WHAT THE TASK ASKS:
Scan the data. Collect each line that contains the word "number".

GIVEN RECORDS:
-=-=-=-=-

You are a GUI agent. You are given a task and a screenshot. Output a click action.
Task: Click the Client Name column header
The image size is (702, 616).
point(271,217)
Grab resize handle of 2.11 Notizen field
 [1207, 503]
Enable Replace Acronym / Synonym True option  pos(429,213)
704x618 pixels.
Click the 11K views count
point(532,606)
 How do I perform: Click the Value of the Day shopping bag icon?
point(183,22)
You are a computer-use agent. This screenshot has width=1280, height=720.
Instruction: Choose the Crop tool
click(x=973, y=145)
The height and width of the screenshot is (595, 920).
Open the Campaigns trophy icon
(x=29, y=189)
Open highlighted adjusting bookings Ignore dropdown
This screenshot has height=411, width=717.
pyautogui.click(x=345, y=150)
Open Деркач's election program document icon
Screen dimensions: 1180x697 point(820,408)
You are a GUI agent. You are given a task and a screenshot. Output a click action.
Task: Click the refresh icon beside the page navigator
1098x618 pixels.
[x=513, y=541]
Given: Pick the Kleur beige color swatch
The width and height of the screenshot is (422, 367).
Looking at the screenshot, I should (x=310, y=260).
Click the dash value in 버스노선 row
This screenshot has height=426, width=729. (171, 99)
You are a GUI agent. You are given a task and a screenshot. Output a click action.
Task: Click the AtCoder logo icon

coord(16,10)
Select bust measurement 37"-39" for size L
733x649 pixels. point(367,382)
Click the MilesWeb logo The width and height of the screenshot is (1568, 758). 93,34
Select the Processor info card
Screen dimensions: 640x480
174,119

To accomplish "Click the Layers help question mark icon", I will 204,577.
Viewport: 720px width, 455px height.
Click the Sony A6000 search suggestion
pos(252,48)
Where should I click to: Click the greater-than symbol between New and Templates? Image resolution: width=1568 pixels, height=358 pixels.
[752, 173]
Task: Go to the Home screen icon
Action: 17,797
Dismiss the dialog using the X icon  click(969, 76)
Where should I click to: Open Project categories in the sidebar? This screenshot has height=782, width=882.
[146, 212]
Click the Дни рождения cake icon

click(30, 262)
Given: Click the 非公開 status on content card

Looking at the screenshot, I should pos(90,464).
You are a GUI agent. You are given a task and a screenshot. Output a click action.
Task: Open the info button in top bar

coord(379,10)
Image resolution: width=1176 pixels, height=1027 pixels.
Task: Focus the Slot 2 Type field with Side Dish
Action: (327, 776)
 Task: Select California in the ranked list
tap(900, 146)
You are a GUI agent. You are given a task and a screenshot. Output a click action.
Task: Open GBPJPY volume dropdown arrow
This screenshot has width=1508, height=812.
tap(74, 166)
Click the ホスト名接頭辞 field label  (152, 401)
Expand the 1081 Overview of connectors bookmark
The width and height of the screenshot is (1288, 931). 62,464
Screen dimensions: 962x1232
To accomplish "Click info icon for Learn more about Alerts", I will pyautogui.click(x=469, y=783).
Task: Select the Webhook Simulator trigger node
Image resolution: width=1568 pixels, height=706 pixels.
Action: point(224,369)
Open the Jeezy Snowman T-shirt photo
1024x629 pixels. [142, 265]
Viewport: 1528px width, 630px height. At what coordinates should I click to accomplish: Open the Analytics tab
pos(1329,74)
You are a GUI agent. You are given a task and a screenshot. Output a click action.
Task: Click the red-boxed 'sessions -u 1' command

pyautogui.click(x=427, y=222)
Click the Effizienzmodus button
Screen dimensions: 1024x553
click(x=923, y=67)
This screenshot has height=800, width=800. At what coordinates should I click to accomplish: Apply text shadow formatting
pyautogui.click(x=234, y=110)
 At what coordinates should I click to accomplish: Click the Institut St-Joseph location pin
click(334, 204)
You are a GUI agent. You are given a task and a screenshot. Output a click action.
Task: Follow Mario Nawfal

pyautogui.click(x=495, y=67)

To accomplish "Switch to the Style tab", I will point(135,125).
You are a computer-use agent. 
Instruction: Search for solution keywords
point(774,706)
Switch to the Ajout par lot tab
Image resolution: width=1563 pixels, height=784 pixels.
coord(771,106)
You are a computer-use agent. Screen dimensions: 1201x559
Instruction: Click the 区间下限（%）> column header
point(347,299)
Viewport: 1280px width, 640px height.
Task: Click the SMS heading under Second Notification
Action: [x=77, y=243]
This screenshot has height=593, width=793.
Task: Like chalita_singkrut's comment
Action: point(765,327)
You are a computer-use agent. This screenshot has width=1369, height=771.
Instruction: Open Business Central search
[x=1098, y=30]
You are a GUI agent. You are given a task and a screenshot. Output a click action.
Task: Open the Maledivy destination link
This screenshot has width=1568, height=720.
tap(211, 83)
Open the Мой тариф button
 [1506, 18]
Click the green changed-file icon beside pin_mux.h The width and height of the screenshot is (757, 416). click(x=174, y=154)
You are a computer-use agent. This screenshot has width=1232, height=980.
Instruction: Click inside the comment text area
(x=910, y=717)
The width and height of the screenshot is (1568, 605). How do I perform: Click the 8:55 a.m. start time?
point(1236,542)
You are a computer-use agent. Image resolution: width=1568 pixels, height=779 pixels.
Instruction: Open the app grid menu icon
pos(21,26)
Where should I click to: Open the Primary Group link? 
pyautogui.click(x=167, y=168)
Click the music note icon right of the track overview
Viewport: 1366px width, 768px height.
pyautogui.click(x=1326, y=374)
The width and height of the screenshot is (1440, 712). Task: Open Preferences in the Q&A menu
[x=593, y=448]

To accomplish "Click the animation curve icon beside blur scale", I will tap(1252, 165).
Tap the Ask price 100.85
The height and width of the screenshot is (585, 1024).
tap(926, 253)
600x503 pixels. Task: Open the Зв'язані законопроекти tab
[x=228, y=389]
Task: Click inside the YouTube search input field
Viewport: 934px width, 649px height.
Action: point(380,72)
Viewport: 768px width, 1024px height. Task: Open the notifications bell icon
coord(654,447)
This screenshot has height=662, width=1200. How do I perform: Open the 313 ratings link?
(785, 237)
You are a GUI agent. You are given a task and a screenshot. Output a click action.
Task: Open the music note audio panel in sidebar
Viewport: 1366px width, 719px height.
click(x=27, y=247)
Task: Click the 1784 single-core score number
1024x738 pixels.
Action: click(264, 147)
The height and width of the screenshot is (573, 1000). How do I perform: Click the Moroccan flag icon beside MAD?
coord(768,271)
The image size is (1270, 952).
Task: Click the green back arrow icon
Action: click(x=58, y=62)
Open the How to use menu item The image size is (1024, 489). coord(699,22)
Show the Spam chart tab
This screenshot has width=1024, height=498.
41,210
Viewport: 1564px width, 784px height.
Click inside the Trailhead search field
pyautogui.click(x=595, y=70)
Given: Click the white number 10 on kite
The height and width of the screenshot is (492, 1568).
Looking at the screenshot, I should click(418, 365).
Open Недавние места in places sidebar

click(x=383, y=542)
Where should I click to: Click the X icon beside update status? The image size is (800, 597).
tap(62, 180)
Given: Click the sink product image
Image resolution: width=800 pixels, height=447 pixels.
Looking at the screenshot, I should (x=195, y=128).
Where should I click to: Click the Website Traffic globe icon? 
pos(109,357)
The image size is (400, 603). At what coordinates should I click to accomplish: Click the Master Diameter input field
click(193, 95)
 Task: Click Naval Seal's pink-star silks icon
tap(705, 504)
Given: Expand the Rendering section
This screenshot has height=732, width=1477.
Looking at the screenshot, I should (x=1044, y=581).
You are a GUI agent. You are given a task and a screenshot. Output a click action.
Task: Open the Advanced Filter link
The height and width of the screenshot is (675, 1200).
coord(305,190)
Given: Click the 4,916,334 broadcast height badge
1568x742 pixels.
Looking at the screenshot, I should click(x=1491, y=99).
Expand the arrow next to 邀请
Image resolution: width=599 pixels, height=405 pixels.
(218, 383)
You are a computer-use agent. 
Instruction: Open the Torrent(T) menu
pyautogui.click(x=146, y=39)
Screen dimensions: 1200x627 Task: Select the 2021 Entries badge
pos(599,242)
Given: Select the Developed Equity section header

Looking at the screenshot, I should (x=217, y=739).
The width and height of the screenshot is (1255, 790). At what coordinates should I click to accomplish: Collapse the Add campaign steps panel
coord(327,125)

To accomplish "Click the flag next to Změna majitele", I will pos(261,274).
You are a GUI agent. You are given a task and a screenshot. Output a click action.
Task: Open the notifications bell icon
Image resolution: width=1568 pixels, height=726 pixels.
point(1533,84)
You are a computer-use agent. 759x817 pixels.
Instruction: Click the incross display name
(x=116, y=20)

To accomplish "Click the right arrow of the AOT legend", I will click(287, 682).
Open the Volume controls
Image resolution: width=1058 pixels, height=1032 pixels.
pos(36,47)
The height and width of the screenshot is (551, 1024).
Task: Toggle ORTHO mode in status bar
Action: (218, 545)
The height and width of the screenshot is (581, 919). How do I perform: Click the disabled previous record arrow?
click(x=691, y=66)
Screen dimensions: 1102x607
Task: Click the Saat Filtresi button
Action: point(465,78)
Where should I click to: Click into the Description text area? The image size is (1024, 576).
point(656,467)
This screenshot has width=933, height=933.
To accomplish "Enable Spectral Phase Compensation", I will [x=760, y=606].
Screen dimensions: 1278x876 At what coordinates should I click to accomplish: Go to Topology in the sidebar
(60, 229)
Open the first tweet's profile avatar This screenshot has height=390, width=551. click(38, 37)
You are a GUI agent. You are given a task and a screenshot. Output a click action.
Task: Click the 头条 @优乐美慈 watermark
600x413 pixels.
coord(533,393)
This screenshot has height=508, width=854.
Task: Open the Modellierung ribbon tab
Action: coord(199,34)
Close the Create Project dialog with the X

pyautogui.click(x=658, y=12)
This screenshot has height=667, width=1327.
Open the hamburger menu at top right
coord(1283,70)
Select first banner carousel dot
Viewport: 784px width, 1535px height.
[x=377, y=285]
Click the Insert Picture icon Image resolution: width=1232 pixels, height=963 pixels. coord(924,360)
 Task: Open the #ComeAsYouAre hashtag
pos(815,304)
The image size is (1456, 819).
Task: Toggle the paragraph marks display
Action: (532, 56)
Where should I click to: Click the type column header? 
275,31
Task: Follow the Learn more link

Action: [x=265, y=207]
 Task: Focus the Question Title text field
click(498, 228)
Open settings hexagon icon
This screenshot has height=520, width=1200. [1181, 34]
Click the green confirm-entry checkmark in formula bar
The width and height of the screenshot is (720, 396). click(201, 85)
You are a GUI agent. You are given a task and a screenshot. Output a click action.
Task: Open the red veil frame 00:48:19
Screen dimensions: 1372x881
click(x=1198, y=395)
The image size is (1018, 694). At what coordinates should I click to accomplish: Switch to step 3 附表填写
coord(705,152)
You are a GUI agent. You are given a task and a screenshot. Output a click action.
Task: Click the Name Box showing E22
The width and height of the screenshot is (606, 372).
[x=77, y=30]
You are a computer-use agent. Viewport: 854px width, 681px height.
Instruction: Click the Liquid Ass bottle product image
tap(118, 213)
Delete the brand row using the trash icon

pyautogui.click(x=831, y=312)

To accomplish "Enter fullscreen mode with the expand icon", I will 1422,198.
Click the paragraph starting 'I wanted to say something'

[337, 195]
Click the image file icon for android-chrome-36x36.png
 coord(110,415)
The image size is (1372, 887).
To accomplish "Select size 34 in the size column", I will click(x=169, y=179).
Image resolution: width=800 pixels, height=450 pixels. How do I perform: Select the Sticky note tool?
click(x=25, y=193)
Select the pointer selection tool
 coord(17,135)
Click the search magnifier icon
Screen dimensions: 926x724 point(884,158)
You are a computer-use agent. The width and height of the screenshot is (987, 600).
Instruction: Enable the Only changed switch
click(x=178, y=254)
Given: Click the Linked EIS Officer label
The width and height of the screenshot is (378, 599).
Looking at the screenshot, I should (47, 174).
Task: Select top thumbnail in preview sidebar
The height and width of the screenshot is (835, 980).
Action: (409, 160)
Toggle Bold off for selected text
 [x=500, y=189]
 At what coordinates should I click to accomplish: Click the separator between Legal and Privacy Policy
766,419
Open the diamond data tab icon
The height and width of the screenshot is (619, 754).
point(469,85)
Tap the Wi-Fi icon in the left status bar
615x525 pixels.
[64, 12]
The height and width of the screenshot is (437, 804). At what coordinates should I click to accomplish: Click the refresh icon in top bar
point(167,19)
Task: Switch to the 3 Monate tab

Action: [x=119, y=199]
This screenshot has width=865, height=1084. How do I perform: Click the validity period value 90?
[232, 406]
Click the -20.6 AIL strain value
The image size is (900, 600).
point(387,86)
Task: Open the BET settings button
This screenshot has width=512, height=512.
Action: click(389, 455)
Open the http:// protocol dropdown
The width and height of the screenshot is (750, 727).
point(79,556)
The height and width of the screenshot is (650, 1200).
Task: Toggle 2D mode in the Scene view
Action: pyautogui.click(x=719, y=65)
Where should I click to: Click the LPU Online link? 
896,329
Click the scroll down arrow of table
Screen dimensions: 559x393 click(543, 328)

-=-=-=-=-

SOLVED EXERCISE:
Task: Click the 1784 single-core score number
Given: Click the white number 10 on kite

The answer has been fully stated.